Going to a mutual aid group, which focuses on depression, enables us to share with others how we talk to ourselves and what we tell ourselves, day after day. Do we like what we hear when we share with others our continued negative thinking? I would think not.

MEDITATION FOR TODAY

God, let us just for today, dwell on your mercy and kindness. Your are not the harsh judge of my childhood. You are the God who loves us just the way we are. God is like the Mother who continues to love the child of her womb.

SOURCE: HIGHER THOUGHTS FOR DOWN DAYS(C) December 14.

IT TAKES ONE TO KNOW ONE!

It takes one to know one is  true. Following my own depression experience and the setting up of Depressed Anonymous groups did I realize that I had an experience which could be used to help others. I knew what it felt like to suffer  the physical symptoms of depression.  Following the attainment of my Master’s degree in Counseling Psychology, I discovered many in my practice  came  seeking help to overcome their  depression. Gradually it dawned on me that I could  be a source of support  to others — just by sharing my own struggle with depression.  Once I shared with my clients my own battles with the dark monster, it became clear by sharing my own  story that they began to open up about their own battle with the dark monster. My clients found someone who could not only relate to their own story about isolation, shame and the continual physical pain caused by depression–but they heard how helplessness and despair had given way to hope! My own story validated their story.  That it takes one to know one is so true.

#### [Source data]
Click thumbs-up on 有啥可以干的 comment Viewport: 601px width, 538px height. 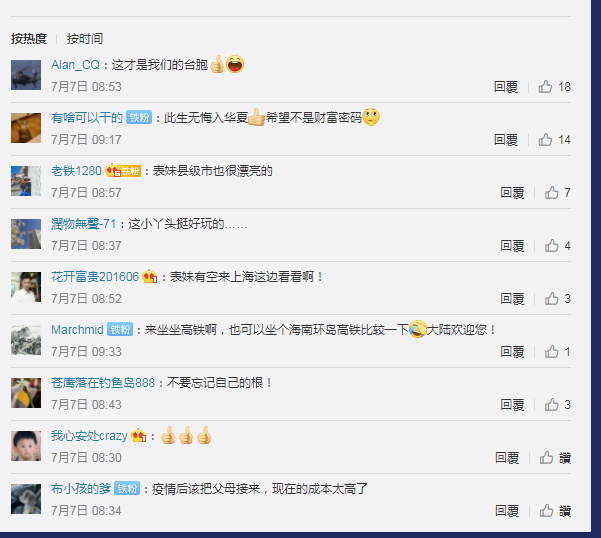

#### [Aim of the task]
Reproduce everything in the depression piece from "MEDITATION FOR TODAY" down to "of her womb.".

#### [Response to the exercise]
MEDITATION FOR TODAY

God, let us just for today, dwell on your mercy and kindness. Your are not the harsh judge of my childhood. You are the God who loves us just the way we are. God is like the Mother who continues to love the child of her womb.